Sonntag, 5. August 2012

Milford Track

Gleich in der Nähe des Kepler Tracks liegt der bekannte Milford Track, den jährlich mehr als 10.000 Wanderer gehen. 2012 war ich einer davon.
wir vier am Anfang des Tracks
Lake Te Anau
Nach dem anstregenden Kepler Track war ich mir nicht sicher ob ich mit nur einem Tag Pause wirklich gleich einen anderen Track anfangen möchte. Da das Wetter aber für die nächsten Tage einigermaßen gut gemeldet war und ich nicht mehr alzu viel Zeit hatte bevor ich wieder nördlich fahren wollte hab ich mich entschieden mit Simon und Corey (die zwei Jungs vom Kepler Track) und Mathieu aus Frankreich (auch vom Kepler Track) den 4 tägigen Milford Track zu gehen.Da man den Anfang des Tracks nur mit einem Boot erreichen kann sind wir früh von einem Shuttel abgeholt und zum Boot gebracht worden, dass uns über den Lake Te Anau zum Track gebracht hat. Da die Hauptsaison vorbei war und nicht ganz so viele Wanderer mehr unterwegs sind wie gewöhnlich, waren wir vier die einzigen auf dem Boot. Der erste Tag war zu unserer Freude ein sehr kurzer. Nach nur 2 Stunden kamen wir schon an der Hütte an und haben uns den restlichen Tag mit lesen und anderen Dingen bei strahlendem Sonnenschein vertrieben. Das einzige Problem war, dass trotz Mückenschutzmittel einen gefühlte 100 Sandflys umschwirrt haben, die winzig kleine Stiche hinter lassen, die wie die Hölle jucken können.
Blick vom Anfang des Tracks auf den Lake Te Anau

der glasklare Clinton River

Einblick in unseren Weg
Am zweiten Tag stand dann eine etwas längere Etappe auf dem Plan vom Clinton Hut gings mit teilweiße Flussüberquerungen vorbei an kleinen Seen und Wasserfällen, durch langgezogene Täler und dicht zugewachsene Wälder zum Mintaro Hut.

am frühen Morgen

Clinton Valley

ein anderer Teil unseres Weges

Am dritten Tag unserer Wanderung, der einzige Tag an dem es über einen Pass ging, hat es die ganzen Nacht geregnet.
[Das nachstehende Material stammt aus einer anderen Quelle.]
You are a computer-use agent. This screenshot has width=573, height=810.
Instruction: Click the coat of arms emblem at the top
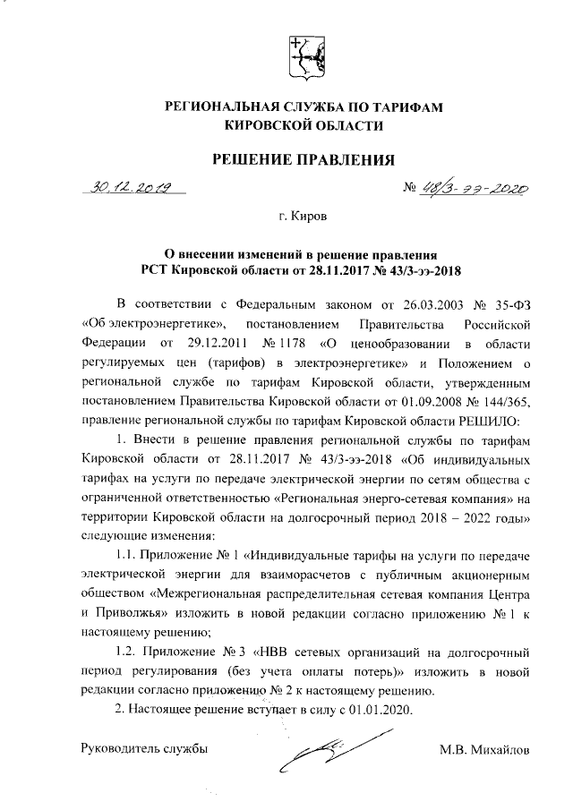coord(304,55)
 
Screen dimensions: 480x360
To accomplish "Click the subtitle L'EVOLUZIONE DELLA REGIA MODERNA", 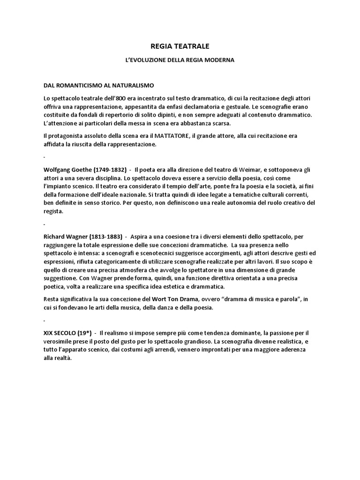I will tap(180, 60).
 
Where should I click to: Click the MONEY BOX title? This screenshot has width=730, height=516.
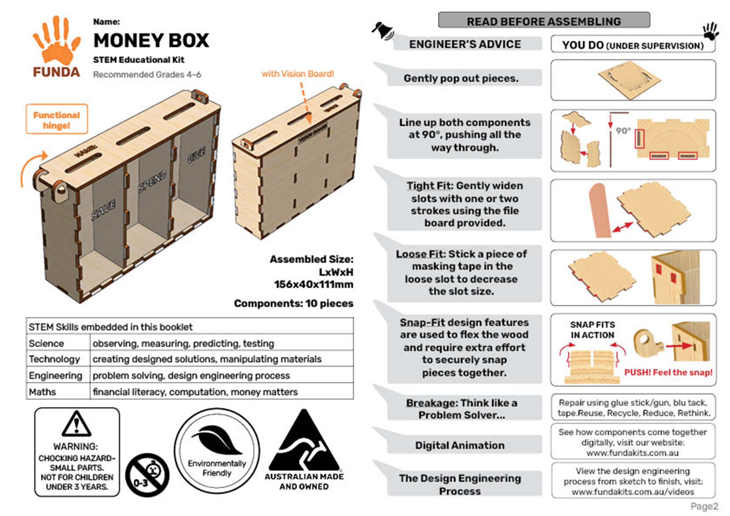151,41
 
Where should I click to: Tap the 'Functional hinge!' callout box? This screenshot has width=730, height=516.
57,119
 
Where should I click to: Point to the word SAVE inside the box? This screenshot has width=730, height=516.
104,210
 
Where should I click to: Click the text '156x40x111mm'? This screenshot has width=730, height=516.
313,284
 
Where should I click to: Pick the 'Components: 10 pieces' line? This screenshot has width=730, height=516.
293,303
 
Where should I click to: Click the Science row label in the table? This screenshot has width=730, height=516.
46,343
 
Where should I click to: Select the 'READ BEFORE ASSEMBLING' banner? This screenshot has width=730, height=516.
544,21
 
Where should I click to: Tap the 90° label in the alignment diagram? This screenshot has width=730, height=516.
623,131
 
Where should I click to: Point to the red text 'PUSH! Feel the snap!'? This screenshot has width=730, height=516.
668,372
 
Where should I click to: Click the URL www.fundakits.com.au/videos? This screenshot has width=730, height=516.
633,492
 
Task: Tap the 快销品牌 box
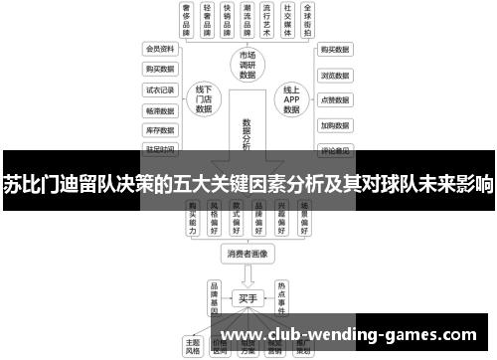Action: tap(231, 19)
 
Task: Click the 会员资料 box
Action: tap(160, 48)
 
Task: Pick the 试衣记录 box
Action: tap(160, 89)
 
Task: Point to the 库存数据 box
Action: tap(160, 129)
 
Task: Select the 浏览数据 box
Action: tap(334, 74)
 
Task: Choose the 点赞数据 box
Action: tap(334, 99)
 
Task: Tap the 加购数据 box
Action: tap(334, 125)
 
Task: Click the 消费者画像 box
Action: tap(248, 253)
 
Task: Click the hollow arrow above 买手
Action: tap(248, 274)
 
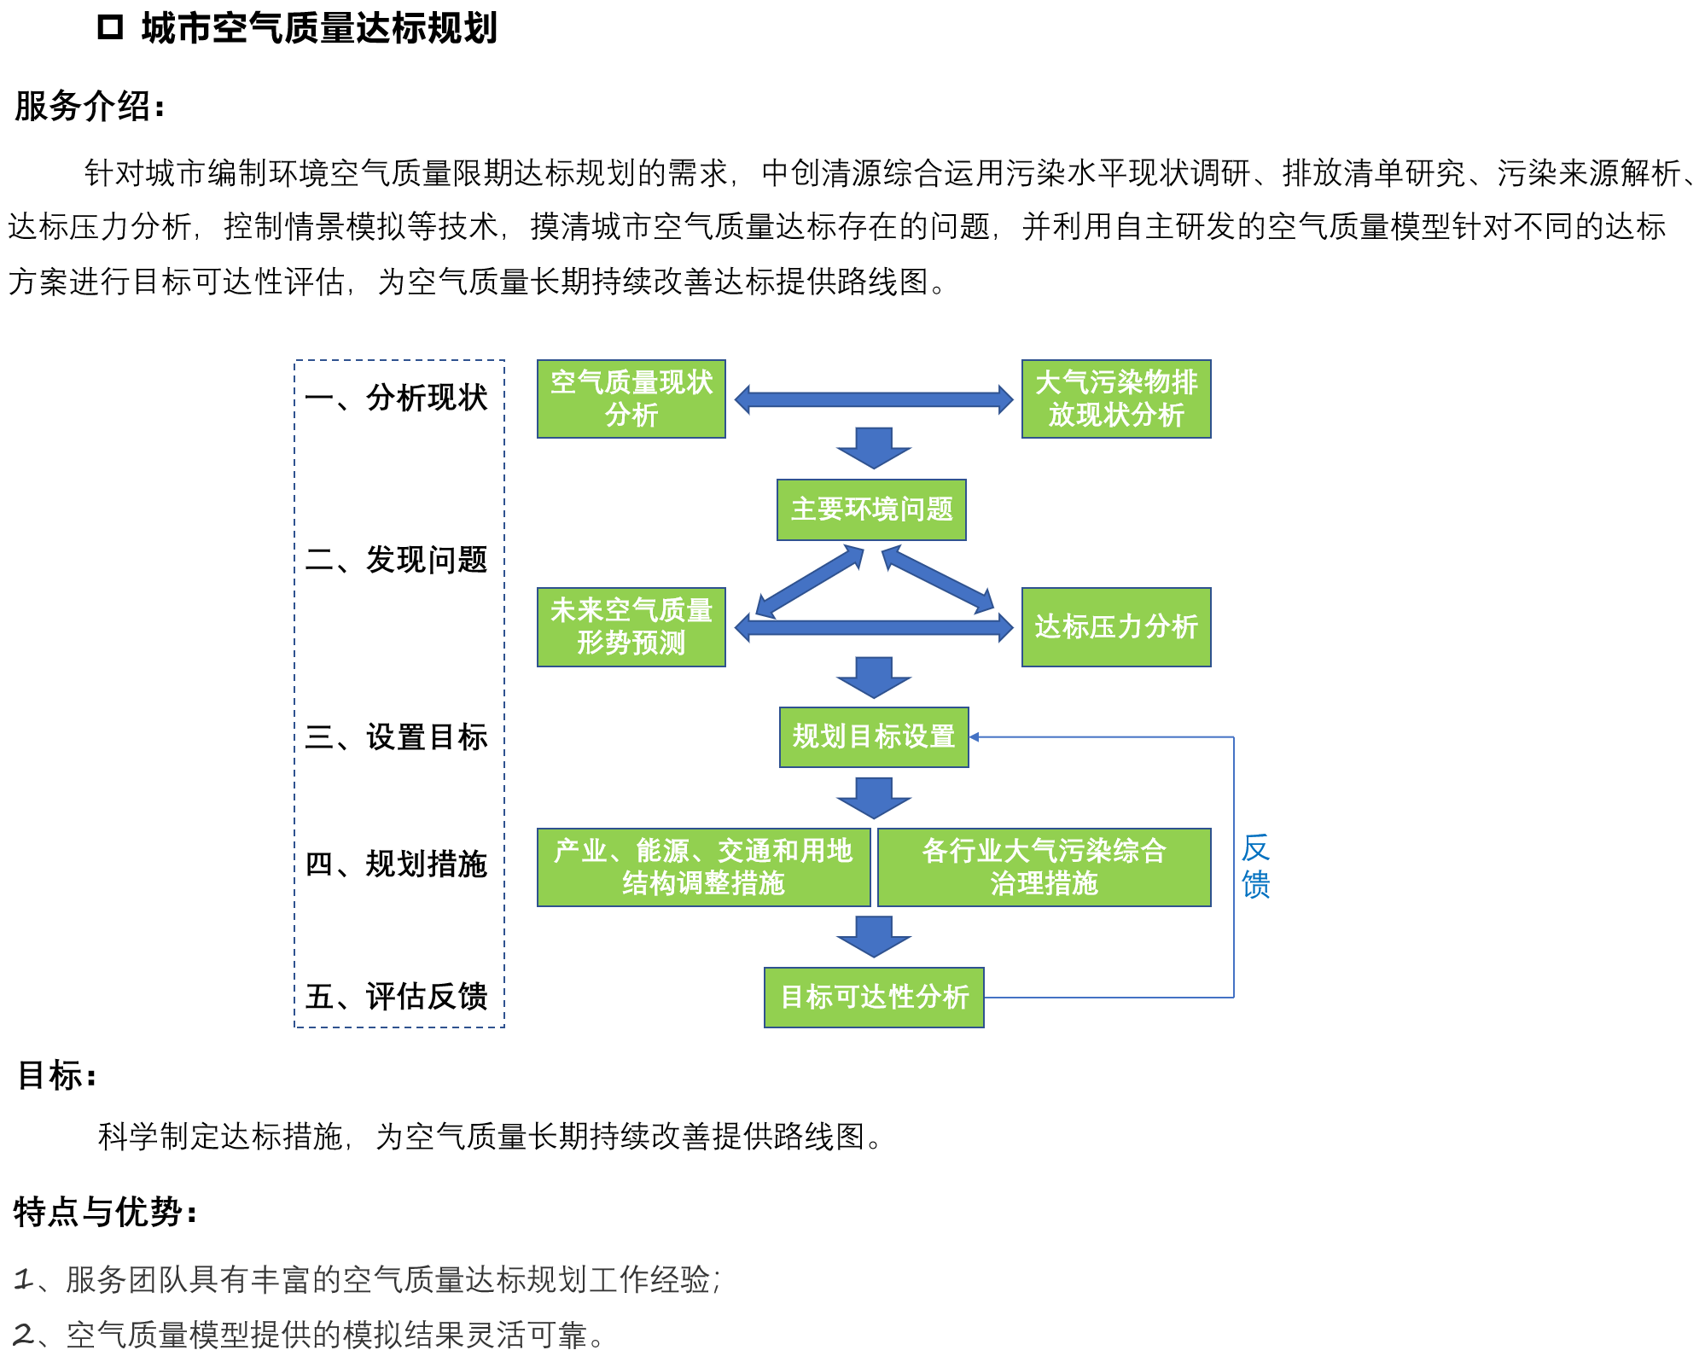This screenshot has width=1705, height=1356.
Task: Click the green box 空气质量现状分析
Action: [x=631, y=399]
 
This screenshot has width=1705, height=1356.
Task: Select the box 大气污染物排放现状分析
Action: [x=1115, y=399]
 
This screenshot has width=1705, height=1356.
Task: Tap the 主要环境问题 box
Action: [x=871, y=509]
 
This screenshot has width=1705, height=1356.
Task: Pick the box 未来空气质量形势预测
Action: [x=631, y=626]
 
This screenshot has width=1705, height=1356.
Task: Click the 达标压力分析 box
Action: [x=1115, y=626]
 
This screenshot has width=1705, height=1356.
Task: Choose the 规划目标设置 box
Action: [x=873, y=736]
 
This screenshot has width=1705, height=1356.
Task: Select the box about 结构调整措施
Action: [x=703, y=867]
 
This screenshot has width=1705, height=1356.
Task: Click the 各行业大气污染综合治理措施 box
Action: [x=1044, y=867]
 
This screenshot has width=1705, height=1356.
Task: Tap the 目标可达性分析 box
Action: [x=874, y=997]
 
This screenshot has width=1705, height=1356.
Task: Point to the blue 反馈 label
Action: [x=1255, y=866]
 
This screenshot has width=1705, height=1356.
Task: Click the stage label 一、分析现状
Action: [x=397, y=398]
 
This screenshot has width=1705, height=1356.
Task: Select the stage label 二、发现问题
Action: [x=397, y=560]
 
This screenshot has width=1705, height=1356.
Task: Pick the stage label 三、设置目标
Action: [x=397, y=737]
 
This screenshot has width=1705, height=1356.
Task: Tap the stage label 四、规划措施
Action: [x=397, y=864]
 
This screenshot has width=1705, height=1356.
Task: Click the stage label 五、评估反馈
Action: [x=397, y=996]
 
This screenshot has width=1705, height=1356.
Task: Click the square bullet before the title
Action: [x=110, y=27]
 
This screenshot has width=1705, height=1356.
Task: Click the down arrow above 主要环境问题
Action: [x=874, y=448]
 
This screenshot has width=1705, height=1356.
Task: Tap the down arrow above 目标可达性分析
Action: [x=874, y=936]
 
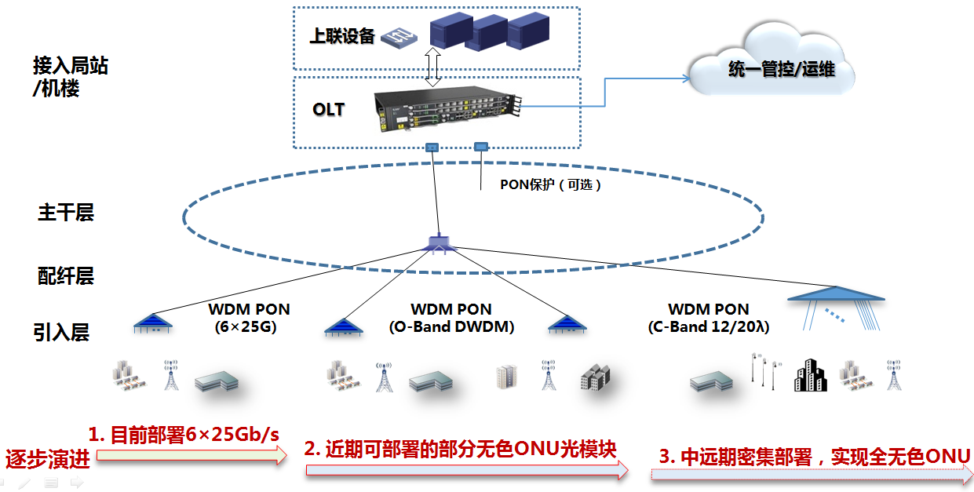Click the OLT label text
328,110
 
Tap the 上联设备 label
341,36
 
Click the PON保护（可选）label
551,186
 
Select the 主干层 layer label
66,213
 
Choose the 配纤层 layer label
66,275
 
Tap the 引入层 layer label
61,333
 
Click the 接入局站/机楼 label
70,77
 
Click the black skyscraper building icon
810,376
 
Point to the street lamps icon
764,371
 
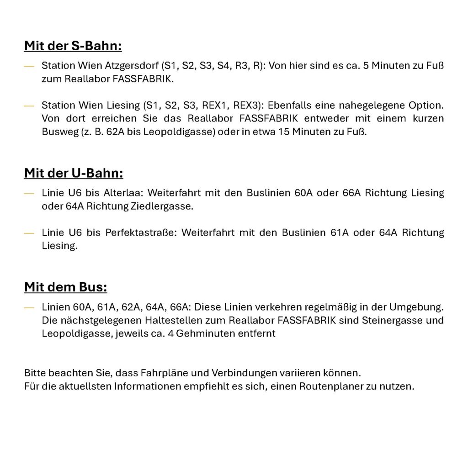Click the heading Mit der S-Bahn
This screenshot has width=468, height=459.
(73, 46)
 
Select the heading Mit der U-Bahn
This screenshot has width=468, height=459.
(74, 174)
Als wir am Morgen aufgewacht sind, hat man in alle Richtungen an den steilen Bergwänden Wasserfälle runter schießen sehen. Da der Regen leider nicht weniger geworden ist haben wir vom 1154m hohen Pass aus leider nur Wolken gesehn. Der Regen hatte aber auch seine guten Seiten, den vom Pass wieder runter ging es durch dichten Bush der nur so von wunderschönen Wasserfällen durchfluttet war, die bei trockenem Wetter wesentlich kleiner oder sogar gar nicht da gewesen wären. Viele der Wasserfälle mussten wir überqueren und so hatte man manchmal das Gefühl nicht auf einem Wanderweg zu laufen sondern dirket in einem Fluss. Ziehmlich am Ende des Tages sind wir dann bei den Sutherland Falls vorbei gekommen, die mit 580m die höchsten in ganz Neuseeland sind und auch gerade aufgrund des Regens noch eindrcuksvoller und schöner waren.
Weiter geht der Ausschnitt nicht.